Muslims gather in Paris to denounce IS 'barbarism'
Hundreds of people gathered in Paris Friday answering a call by Muslim leaders to denounce the "barbarism" of Islamic State militants, as flags across France flew at half mast after the beheading of a French national.
Imams and ordinary Muslims have rallied to condemn the execution of 55-year-old mountaineer Herve Gourdel this week by militants in Algeria with ties to the IS jihadists, as the country mourned the brutal murder.
"We French Muslims say stop to barbarism, stop to terrorism," Dalil Boubakeur, head of the French Council of the Muslim Faith -- an official representative for the country's roughly five million Muslims -- told the gathering outside Paris's main mosque.
He said the demonstration was a "vibrant expression of our desire for national unity and of our unwavering will to live together".
"Islam is a religion of peace", he said, adding it "orders respect for life".
Leading Muslim figures also signed a message published in French newspapers Friday condemning "atrocities committed in the name of a murderous ideology hiding behind the Islamic religion".
"We are also the 'filthy French'," said the statement, referring to an epithet the Islamic State group has used.
- Flags at half-mast -
Gourdel was kidnapped on Sunday by Algerian group Jund al-Khilifa shortly after a chilling call by IS militants for Muslims to kill citizens from countries involved in a US-led coalition fighting the extremists, "especially the spiteful and filthy French".
The threat sparked concern in France, and authorities have since strengthened security in public places and on transport.
The foreign ministry also widened its vigilance alert for nationals abroad from around 30 countries earlier this week to some 40 nations -- including Indonesia, Malaysia and the Philippines.
France has said it refuses to be cowed by IS threats.
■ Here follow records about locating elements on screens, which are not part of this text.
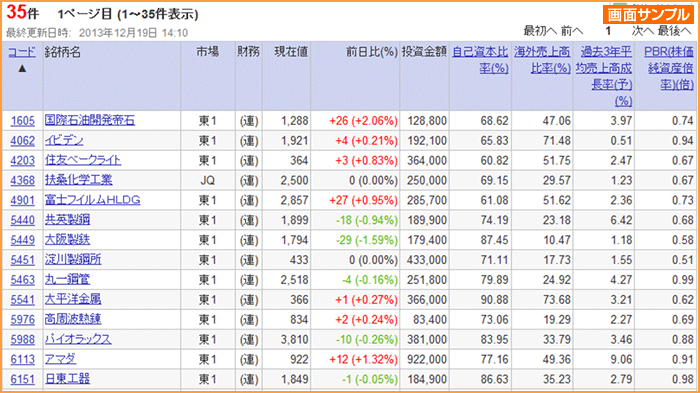Click the ascending sort arrow under コード

click(x=22, y=68)
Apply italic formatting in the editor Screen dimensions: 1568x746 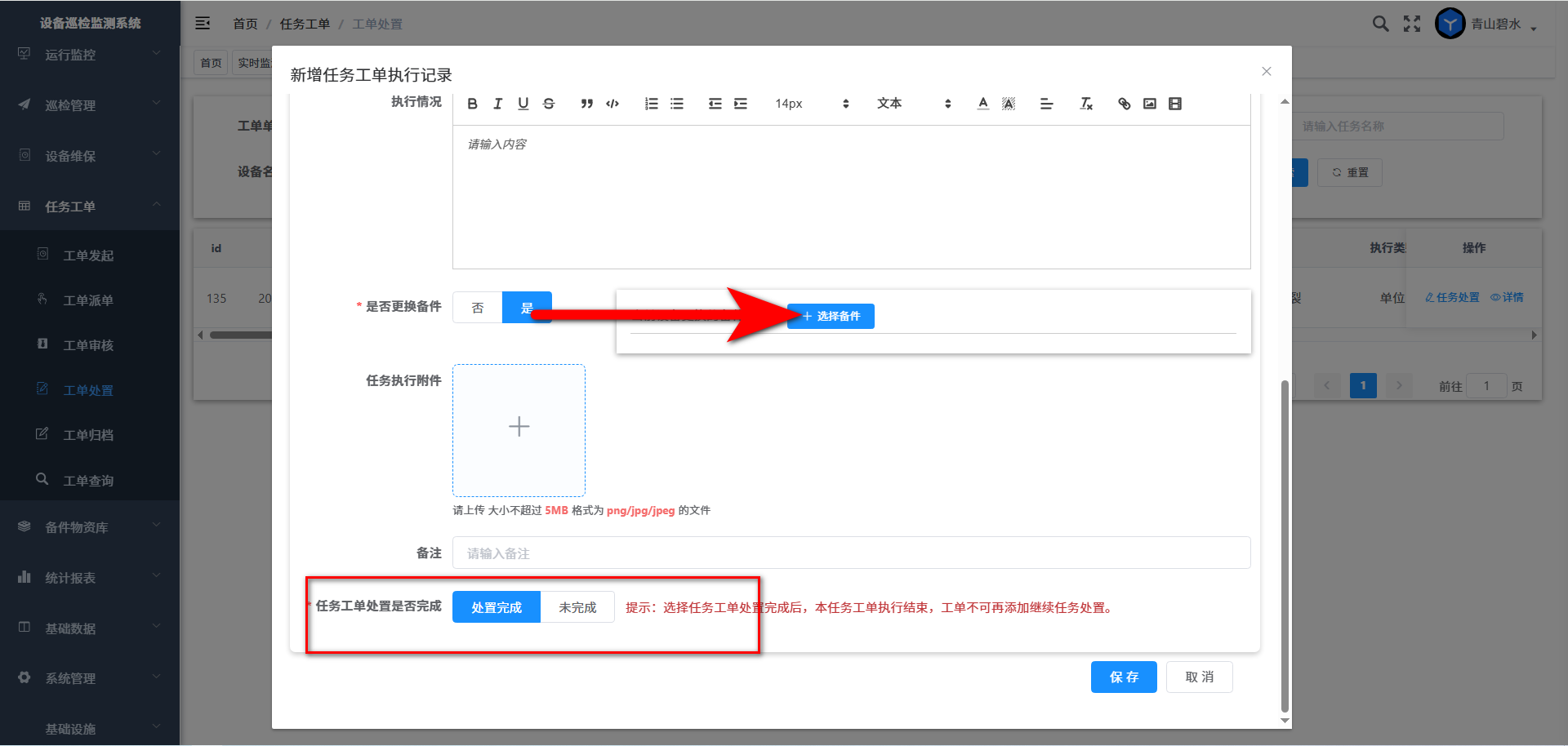(497, 104)
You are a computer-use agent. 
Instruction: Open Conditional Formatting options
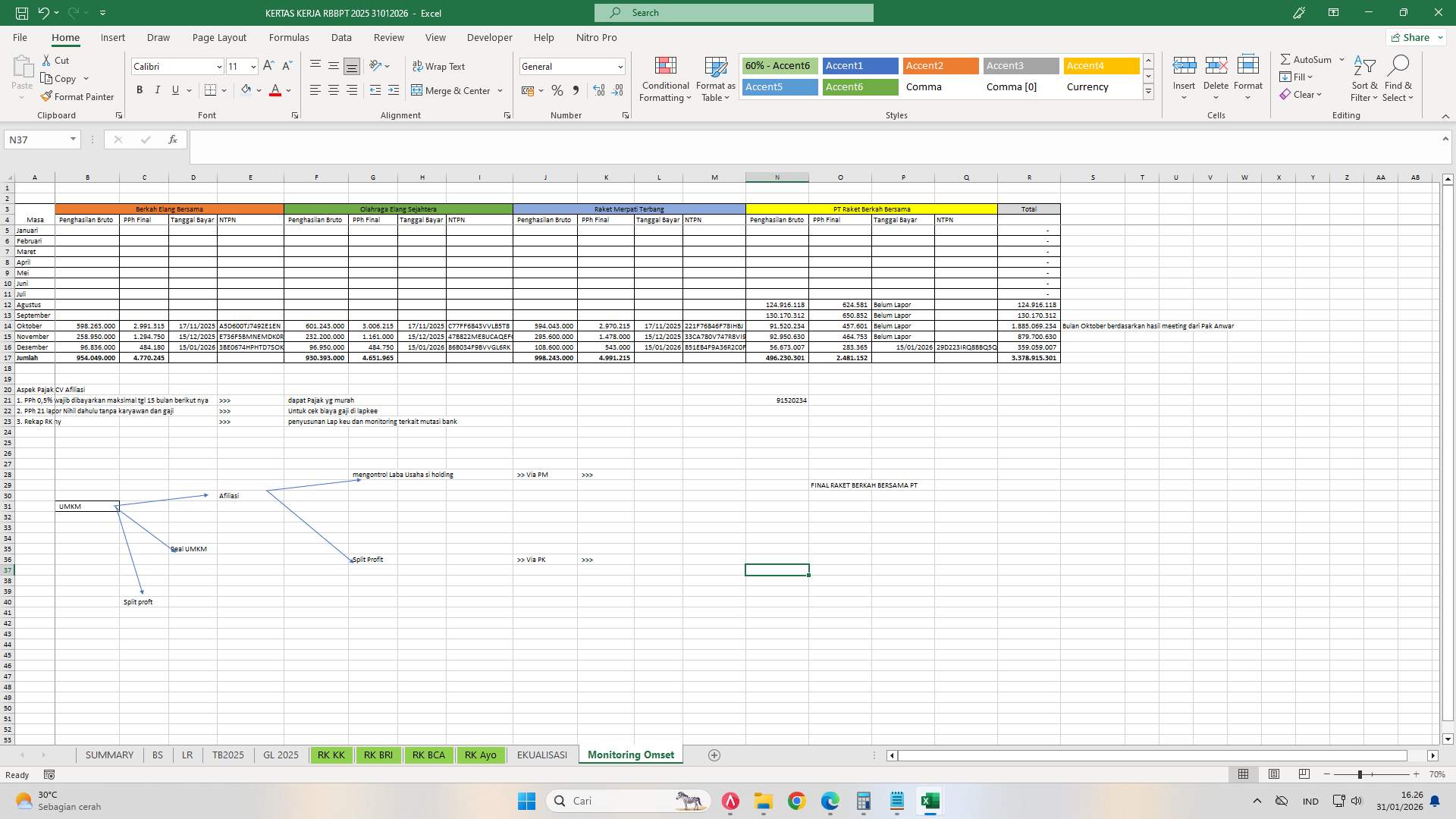665,78
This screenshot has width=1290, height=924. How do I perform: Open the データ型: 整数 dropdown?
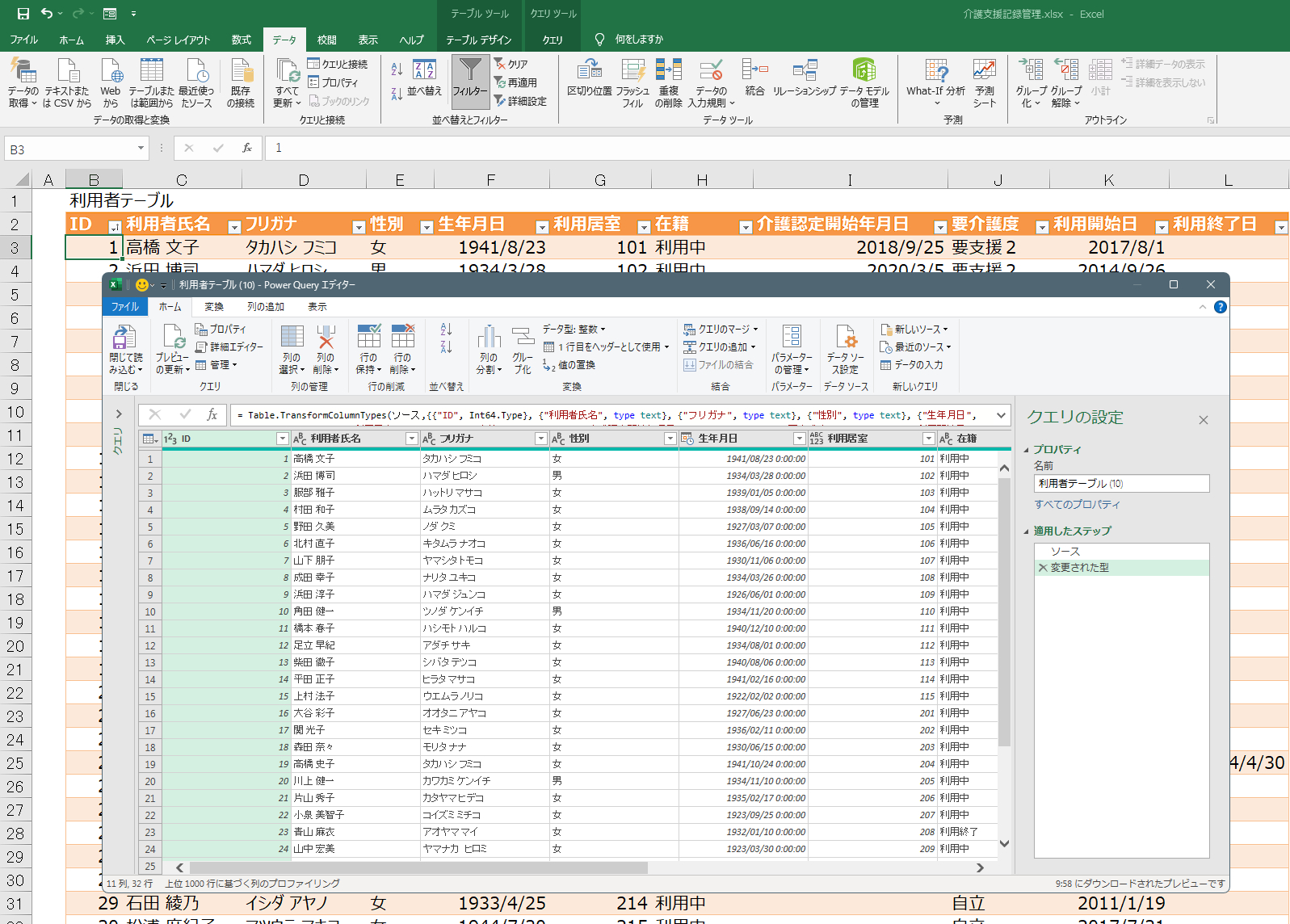(x=574, y=329)
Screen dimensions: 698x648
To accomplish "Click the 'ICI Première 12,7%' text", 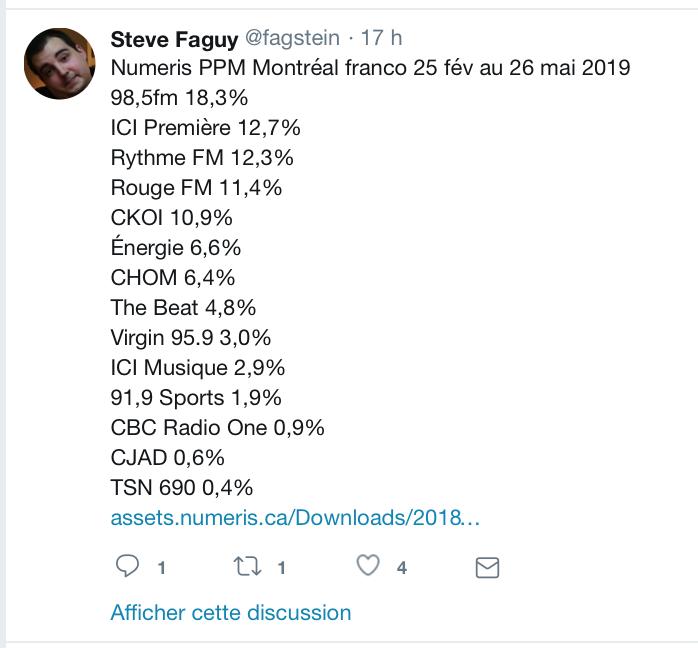I will (205, 128).
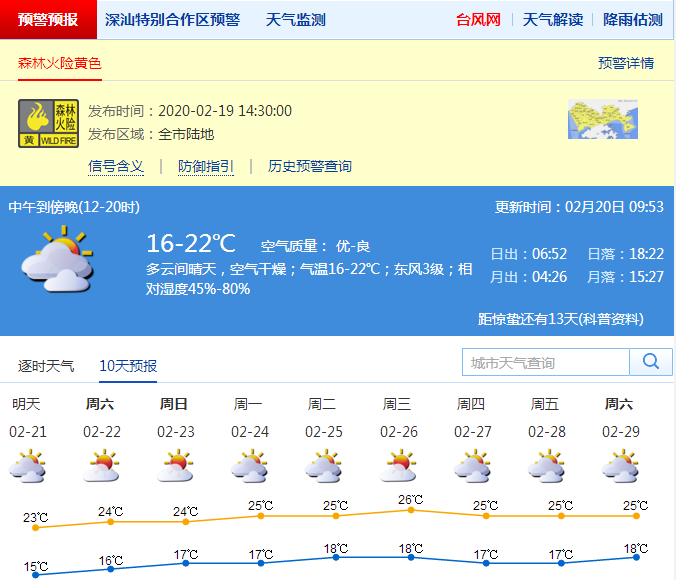676x580 pixels.
Task: Select the 10天预报 tab
Action: (128, 366)
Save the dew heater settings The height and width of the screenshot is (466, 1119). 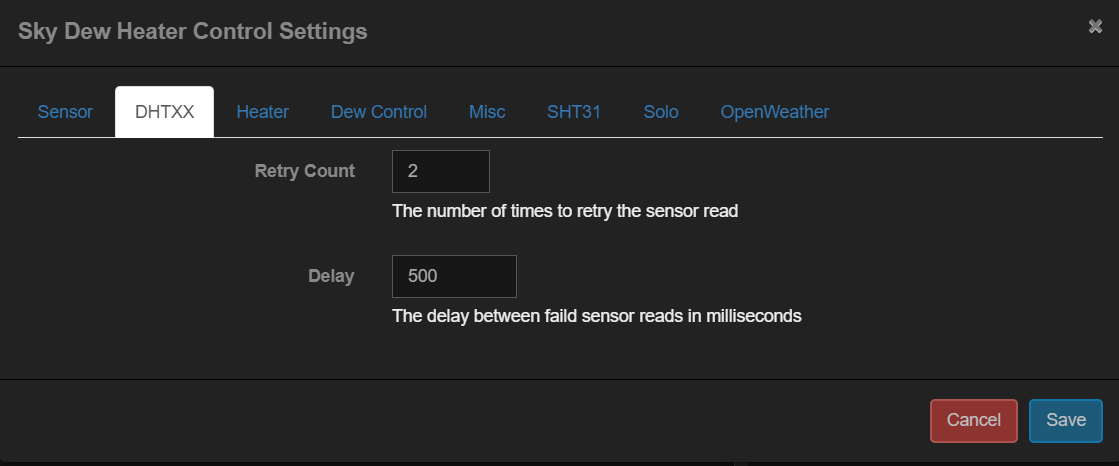(x=1065, y=420)
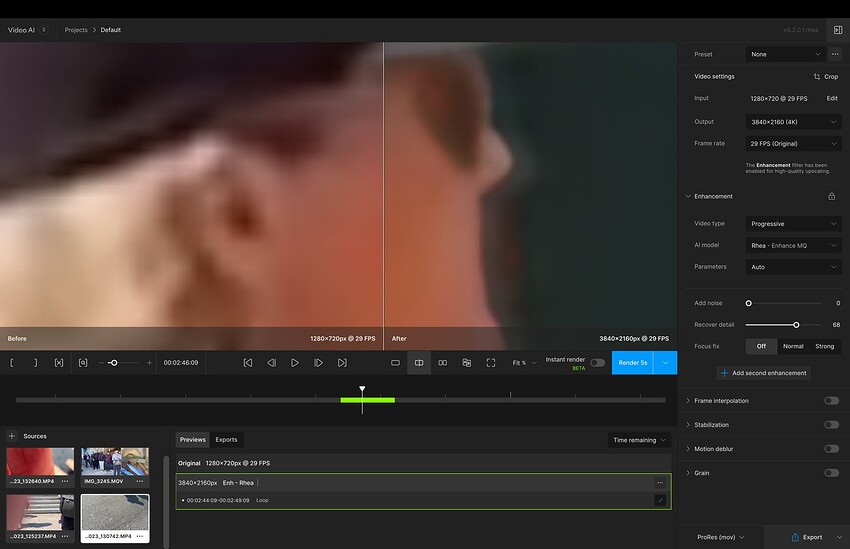Jump to the first frame
850x549 pixels.
(x=248, y=363)
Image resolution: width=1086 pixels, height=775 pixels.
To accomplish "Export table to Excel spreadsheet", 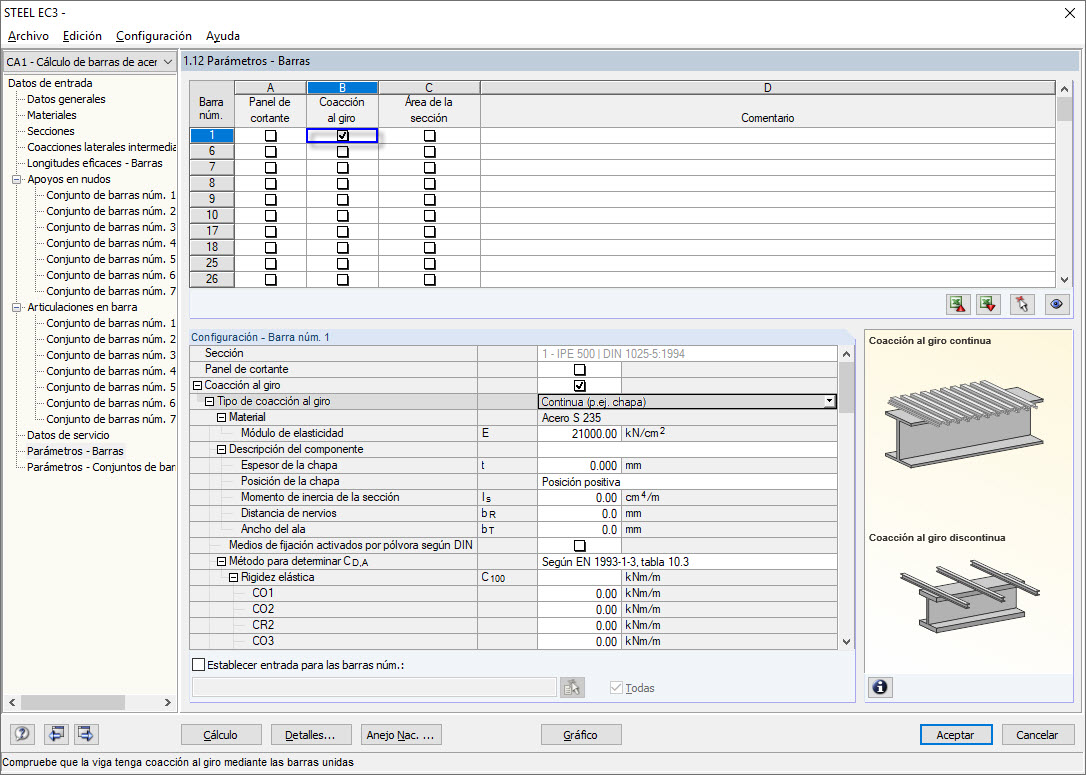I will pos(988,304).
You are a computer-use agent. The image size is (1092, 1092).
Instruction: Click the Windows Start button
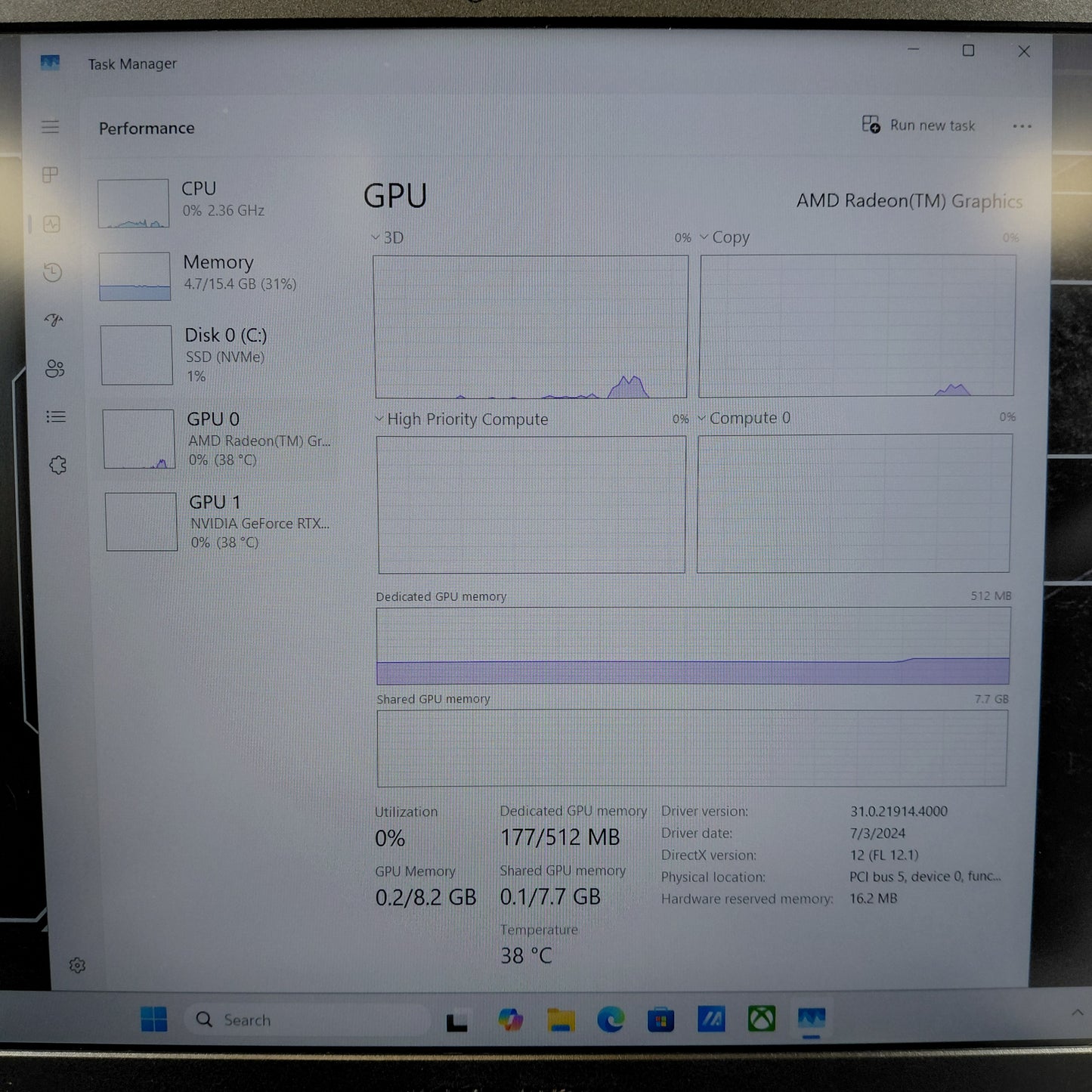[155, 1019]

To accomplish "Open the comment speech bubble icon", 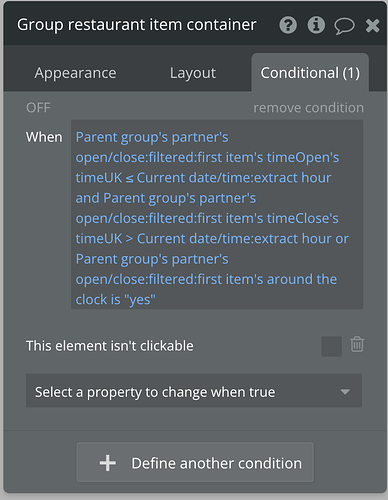I will (344, 26).
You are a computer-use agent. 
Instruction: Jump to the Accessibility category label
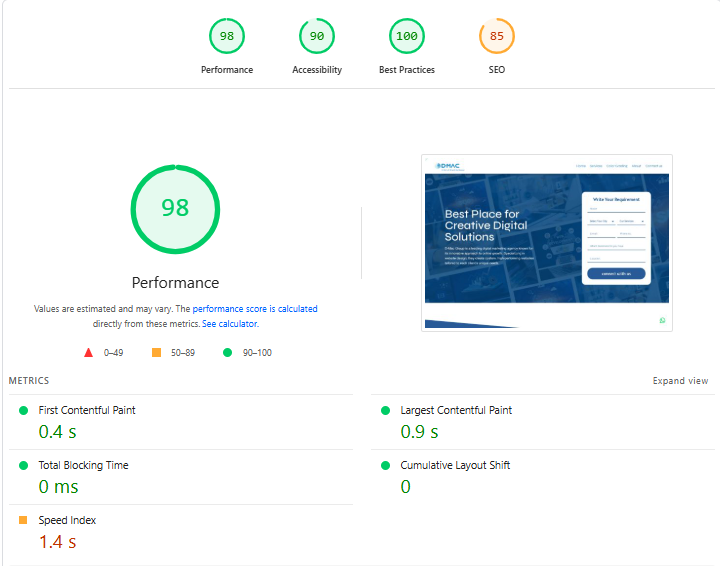pyautogui.click(x=317, y=70)
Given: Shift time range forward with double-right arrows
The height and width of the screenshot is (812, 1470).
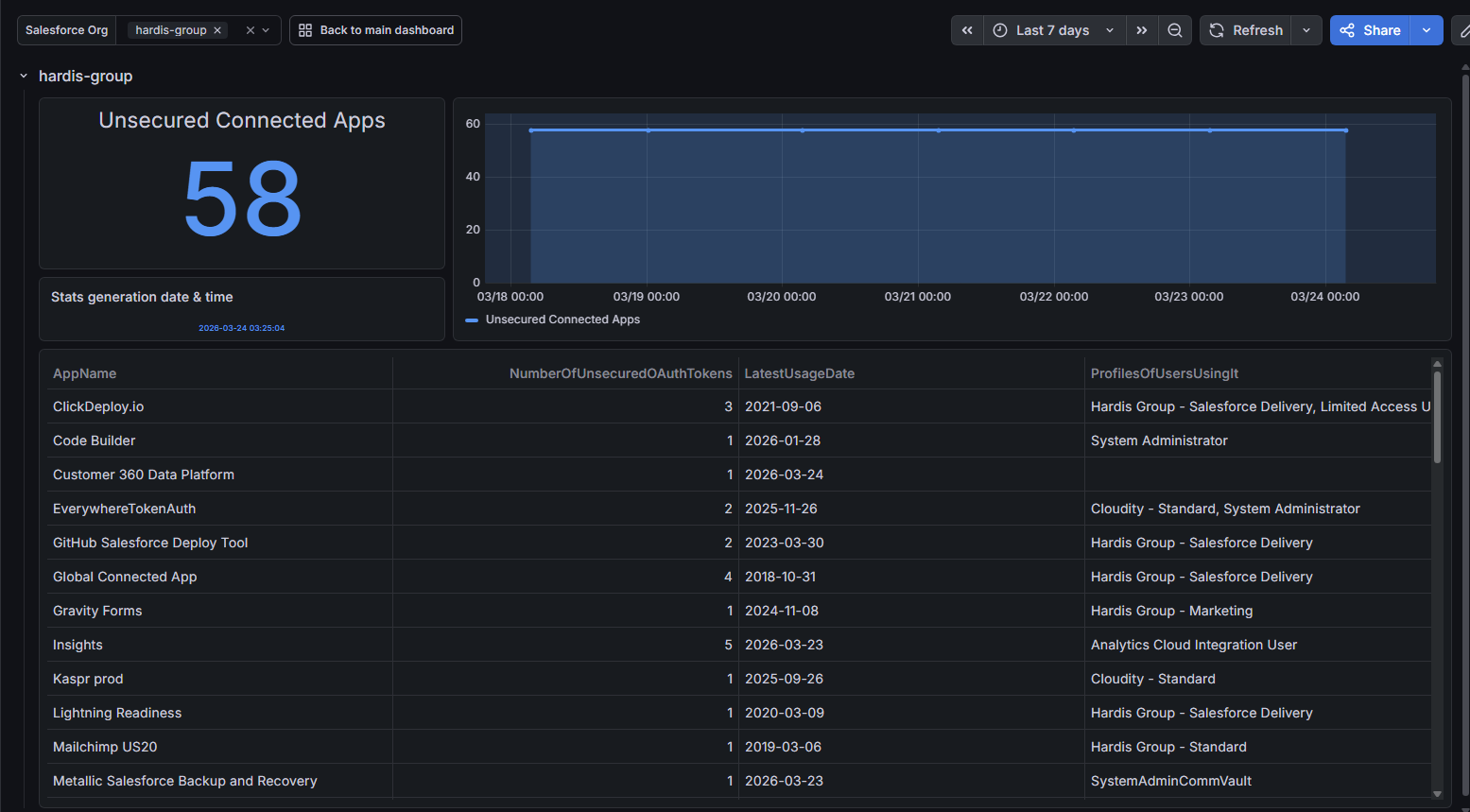Looking at the screenshot, I should [1142, 30].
The government announced Thursday air strikes had been carried out in Iraq -- the second bombing raids in the space of a week.
Fighter planes destroyed four hangars near Fallujah city, west of Baghdad, that "likely" contained weapons and other equipment, a military source said.
Paris opposed the 2003 invasion of Iraq but was one of the first to sign up for an active role in the campaign against the IS group.
It has six Rafale fighter jets based in the United Arab Emirates, carrying out the strikes in Iraq.
While it has pledged to push forward with the air strikes, Paris has stressed it will not deploy ground troops, nor will it expand operations to Syria, as the United States has done.
But the presidency announced France would "continue and intensify its support for Syrian opposition forces who are fighting jihadist groups".
- 'Overwhelming passion' -
Back in the southern Alpine village of Saint-Martin-Vesubie, where Gourdel worked as a mountain guide, locals, school students and other guides marched Thursday evening in memory of a man they described as hugely curious about the world.
More than 800 people -- including three imams -- took part in the march past his office, stopping at times to light candles or lay flowers down.
"Herve was a humanist full of an overwhelming passion for the mountain that illuminated his life," fellow guides said in a joint statement.
The mountaineer was kidnapped while hiking in a national park in eastern Algeria that was once a magnet for tourists but later became a sanctuary for Islamists.
Four Algerians who accompanied him on the trek were detained by local authorities who are questioning whether they may have played a role in the abduction.
Flags throughout France will fly at half-mast until Sunday, and authorities in Gourdel's home town of Nice are planning a gathering in his memory Saturday.
Other anti-racism associations, unions and political parties are also calling for a gathering in Paris Sunday.